Data to examine:
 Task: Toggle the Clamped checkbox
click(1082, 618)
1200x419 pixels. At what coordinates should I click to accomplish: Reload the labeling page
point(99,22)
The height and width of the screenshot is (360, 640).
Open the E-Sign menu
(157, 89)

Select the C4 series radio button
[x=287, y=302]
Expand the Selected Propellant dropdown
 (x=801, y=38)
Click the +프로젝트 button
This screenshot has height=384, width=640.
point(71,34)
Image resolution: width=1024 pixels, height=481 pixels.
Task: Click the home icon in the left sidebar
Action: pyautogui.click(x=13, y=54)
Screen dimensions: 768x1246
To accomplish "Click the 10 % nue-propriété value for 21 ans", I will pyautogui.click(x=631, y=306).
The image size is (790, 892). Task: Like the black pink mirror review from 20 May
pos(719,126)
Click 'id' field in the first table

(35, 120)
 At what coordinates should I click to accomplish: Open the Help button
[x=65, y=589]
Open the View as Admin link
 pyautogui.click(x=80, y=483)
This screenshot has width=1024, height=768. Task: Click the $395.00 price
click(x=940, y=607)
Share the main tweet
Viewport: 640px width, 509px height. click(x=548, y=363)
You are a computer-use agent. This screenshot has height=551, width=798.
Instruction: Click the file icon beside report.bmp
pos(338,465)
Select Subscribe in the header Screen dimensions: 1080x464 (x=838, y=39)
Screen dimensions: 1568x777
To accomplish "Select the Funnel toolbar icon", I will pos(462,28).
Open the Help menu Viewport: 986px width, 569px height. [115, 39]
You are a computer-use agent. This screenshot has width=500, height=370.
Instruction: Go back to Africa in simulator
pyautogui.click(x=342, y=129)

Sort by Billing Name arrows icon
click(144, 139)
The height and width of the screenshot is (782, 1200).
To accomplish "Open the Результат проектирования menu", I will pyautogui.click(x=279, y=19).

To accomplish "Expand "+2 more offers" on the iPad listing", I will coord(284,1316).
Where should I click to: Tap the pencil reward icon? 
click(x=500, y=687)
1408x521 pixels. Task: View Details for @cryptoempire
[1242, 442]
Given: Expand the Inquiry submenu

Your objective:
For every line of the records with the string "dimensions", add one to a tally; give the final tally alone.

Task output:
3